— begin EXTRACTED MATERIAL —
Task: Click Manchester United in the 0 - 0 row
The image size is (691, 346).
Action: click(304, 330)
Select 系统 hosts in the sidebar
— end EXTRACTED MATERIAL —
— begin EXTRACTED MATERIAL —
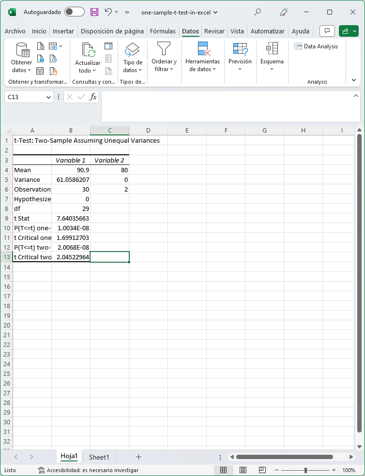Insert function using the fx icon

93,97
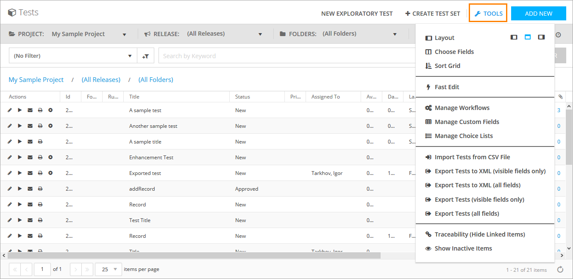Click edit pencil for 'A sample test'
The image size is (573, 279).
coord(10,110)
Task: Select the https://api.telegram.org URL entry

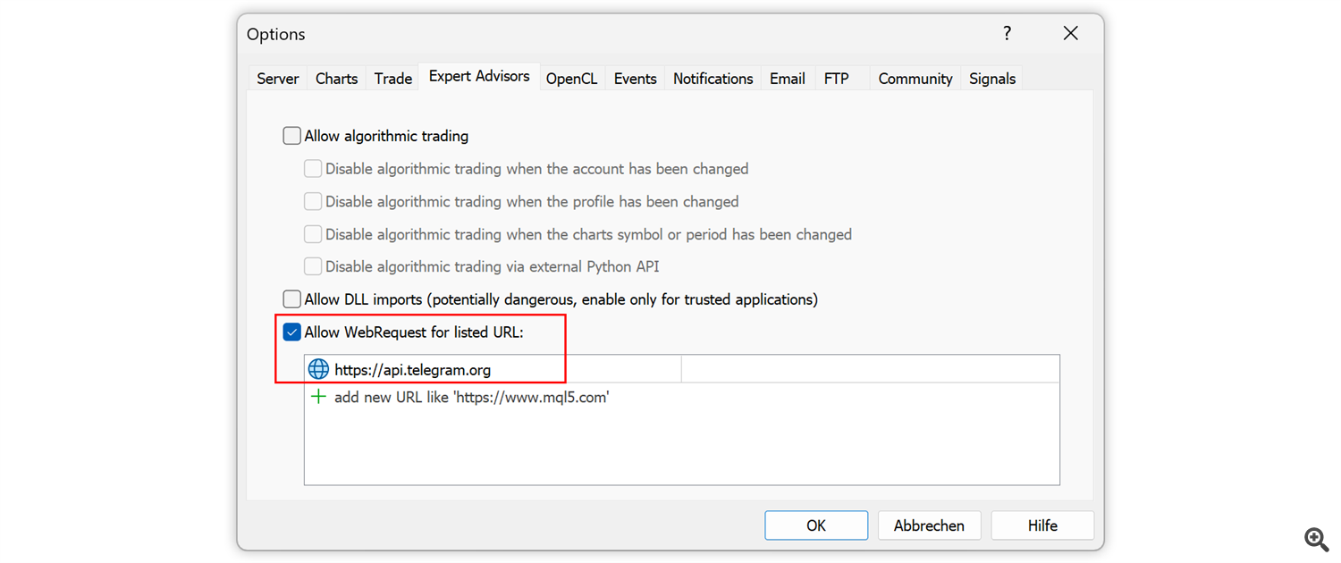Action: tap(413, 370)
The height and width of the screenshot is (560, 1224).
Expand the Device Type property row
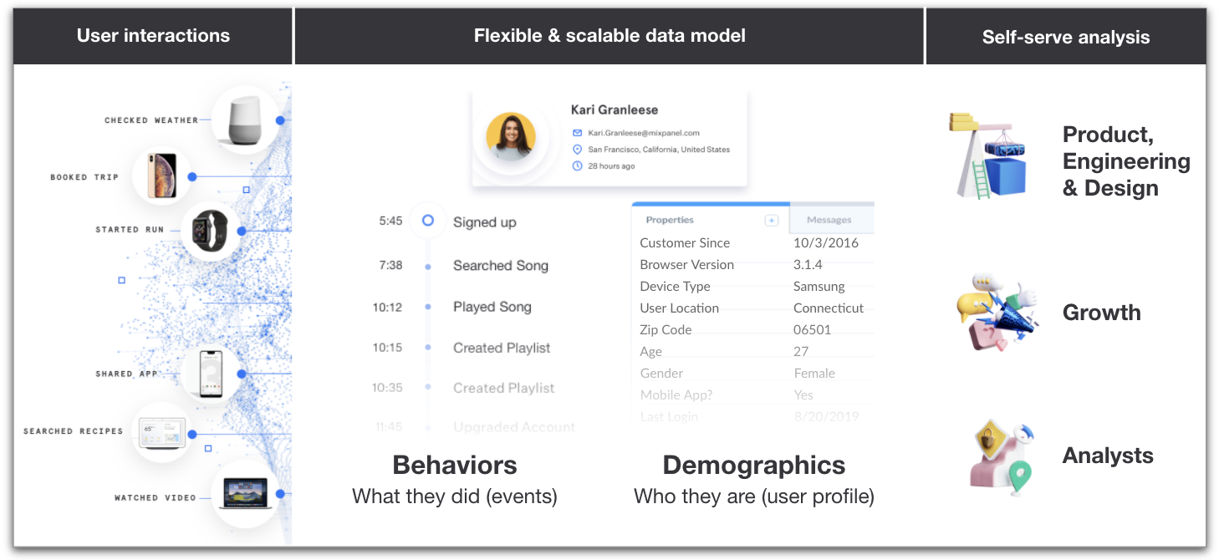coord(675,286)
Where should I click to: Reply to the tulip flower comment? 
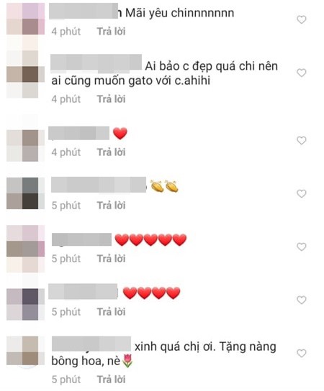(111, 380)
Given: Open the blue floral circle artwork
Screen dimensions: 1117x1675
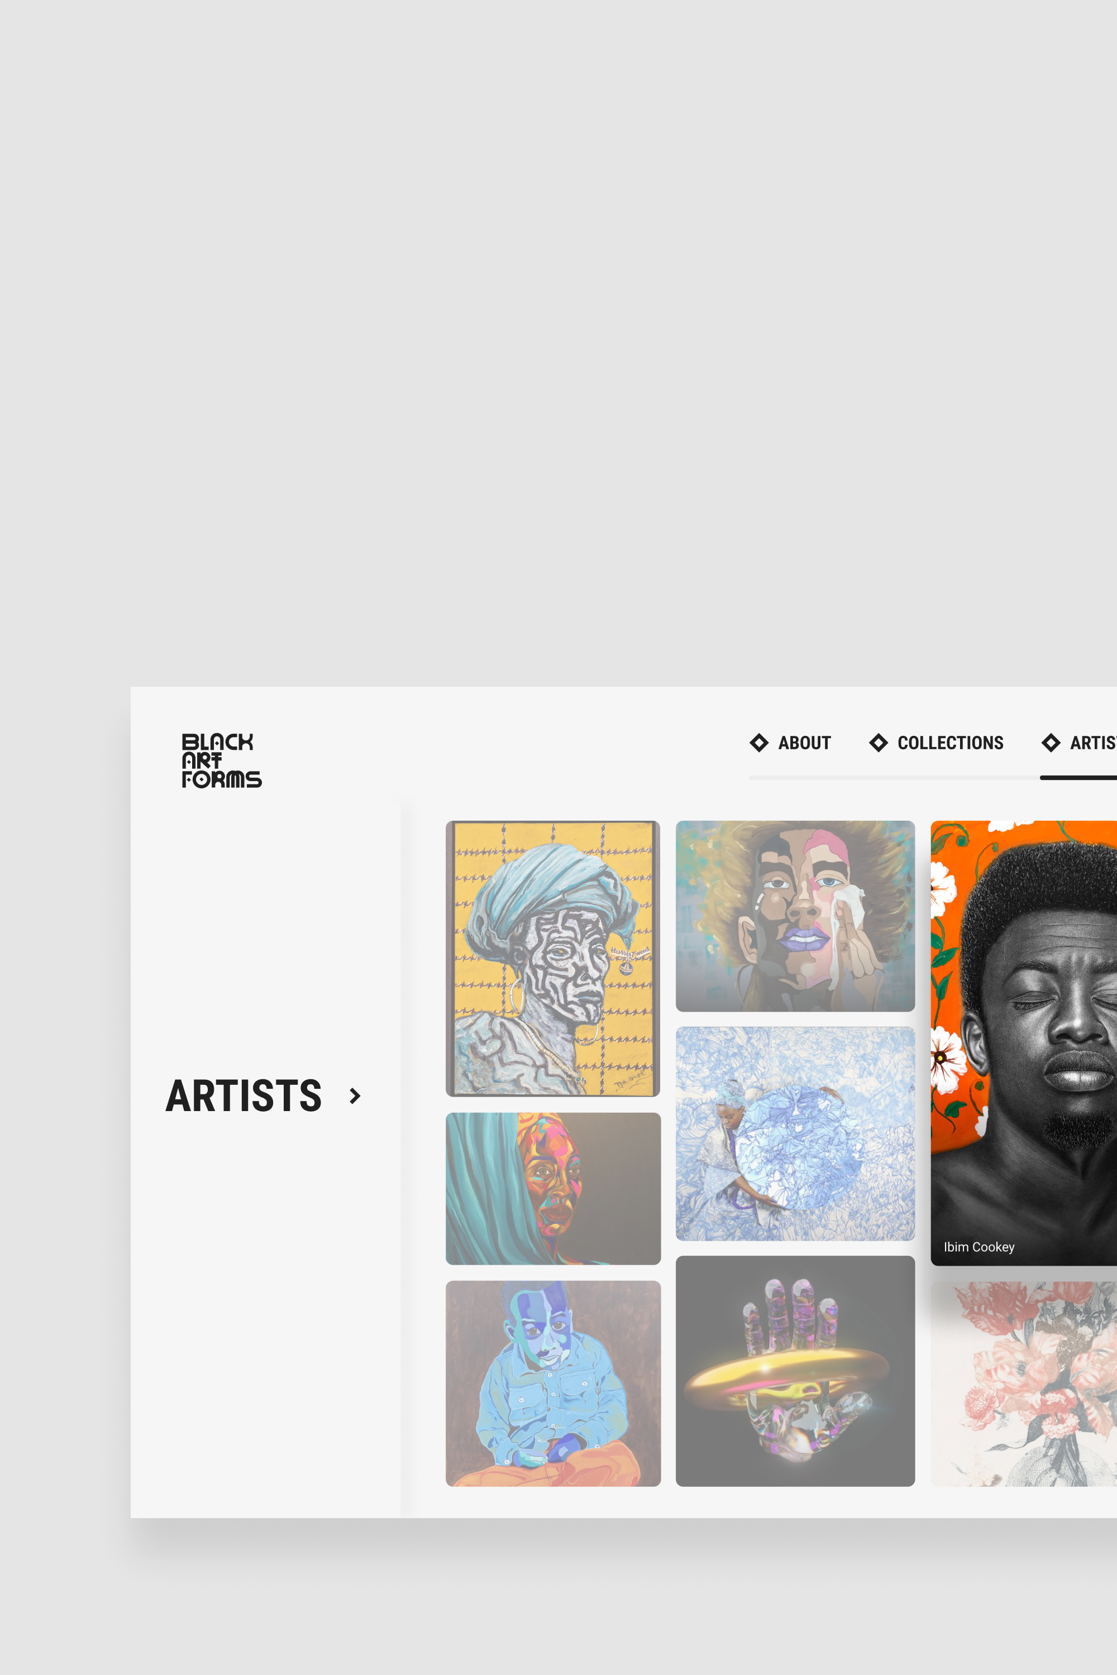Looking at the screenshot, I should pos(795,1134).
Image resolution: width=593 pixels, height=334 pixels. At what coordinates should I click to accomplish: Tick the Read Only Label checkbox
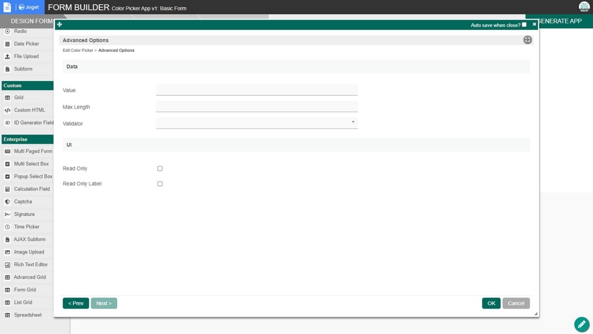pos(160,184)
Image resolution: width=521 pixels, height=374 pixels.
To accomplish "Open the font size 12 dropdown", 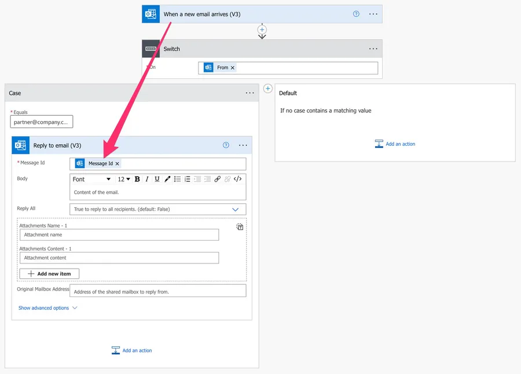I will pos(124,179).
— end EXTRACTED MATERIAL —
- EXERCISE REQUIREMENTS
Arrange the lines from the one with "Task: Select the" to the one with "Looking at the", both included, as a Markdown table with the columns Nr and Line, where Nr numbers each row and blank lines are skipped. Leave the pictures out of the answer.

- TASK ANSWER
| Nr | Line |
|---|---|
| 1 | Task: Select the https://api.telegram.org URL entry |
| 2 | Action: tap(413, 370) |
| 3 | The height and width of the screenshot is (560, 1224). |
| 4 | Expand the Device Type property row |
| 5 | coord(675,286) |
| 6 | Where should I click to: Reply to the tulip flower comment?  |
| 7 | (111, 380) |
| 8 | Given: Open the blue floral circle artwork |
| 9 | Screen dimensions: 1117x1675 |
| 10 | Looking at the screenshot, I should pos(795,1134). |